Thursday, August 13, 2015
The soft underbelly of American Christianity. . .
In the 1983 Bob Jones University case, the court ruled that a school could lose tax-exempt status if its policies violated “fundamental national public policy.” Since then the Bob Jones reasoning has not been extended to other kinds of discrimination, but that does not mean it couldn't be. I do not have much fear against losing the privileged status of churches with regard to taxes for any reason EXCEPT for the enforcement of social policy.
The sad fact is that we have grown fat and lazy on the tax exempt diet that has allowed us to indulge ourselves and presume that this privilege is a guaranteed right. We have not been faithful stewards and so the incomes of many congregations, many church institutions, and the national offices of our denominations have hit hard times. Christians no longer are bound by the tithe in legalistic terms but this freedom has left us lazy and weak. Christians give upon average 2-3% of their incomes -- we have abused the freedom to do less instead of more. And so congregations, church institutions, and denominational offices and programs have been forced to cut back, to find other funding sources, and to depend upon both the tax exemptions and federal money we can use as much as possible to do the social work we do. It has not served us well because we have been left weak and vulnerable to the threat and whim of a government which seems poised to enforce social policy even while protecting the right of worship.
According to a piece in TIME:
The federal revenue acts of 1909, 1913, and 1917 exempted nonprofits from the corporate excise and income taxes at the same time that they allowed people to deduct charitable contributions from their incomes. In other words, they gave tax-free status to the income of, and to the income donated to, nonprofits. Since then, state and local laws nearly everywhere have exempted nonprofits from all, or most, property tax and state income tax. This system of tax exemptions and deductions took shape partly during World War I, when it was feared that the new income tax, with top rates as high as 77%, might choke off charitable giving.

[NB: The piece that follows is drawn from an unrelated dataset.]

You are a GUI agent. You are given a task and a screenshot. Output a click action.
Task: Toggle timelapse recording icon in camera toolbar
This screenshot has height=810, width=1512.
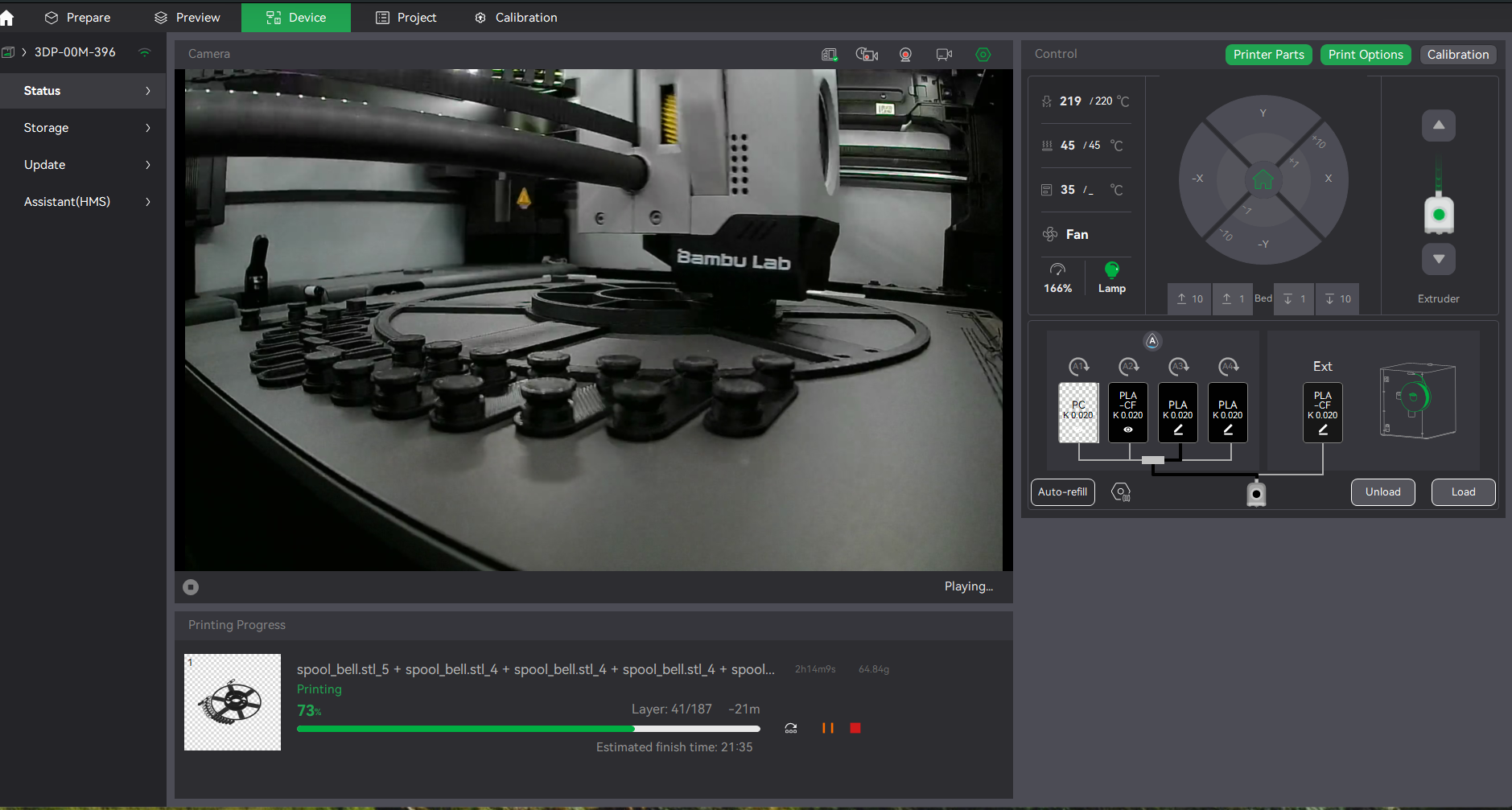[866, 55]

We must admit that we have become addicted to the state and federal tax exemptions and have not been as faithful in our giving or our stewardship of the many resources churches have accumulated and now we may find ourselves victims of our own self-indulgence. While I am not at all advocating that we succumb to those who wish to strip such exemptions and take away tax benefits for religious contributions, I do not believe we should let ourselves be vulnerable to the pressure. We need to shore up our giving habits, dispose of properties we do not need, and become leaner but stronger fiscal entities. For years the federal government has influenced us by the offering of federal, state, and local dollars in support of things deemed beneficial but non-sectarian. We ended almost all hospital sponsorship, closed orphanages and adoption agencies, and adapted religious programs to remove religious content in order to hold on to this money too long. If we believe it is good to do and an expression of witness and mercy inherent to our Christian identity, we Christians need to carry the full freight of it all so that if and when the government takes back some of the privilege, we will not be rendered helpless and powerless to continue. This is not the best face of Christianity -- weak, vulnerable, and dependent upon the whims of government to protect our tax exemptions, our religious property exemptions, and the tax benefit for charitable giving.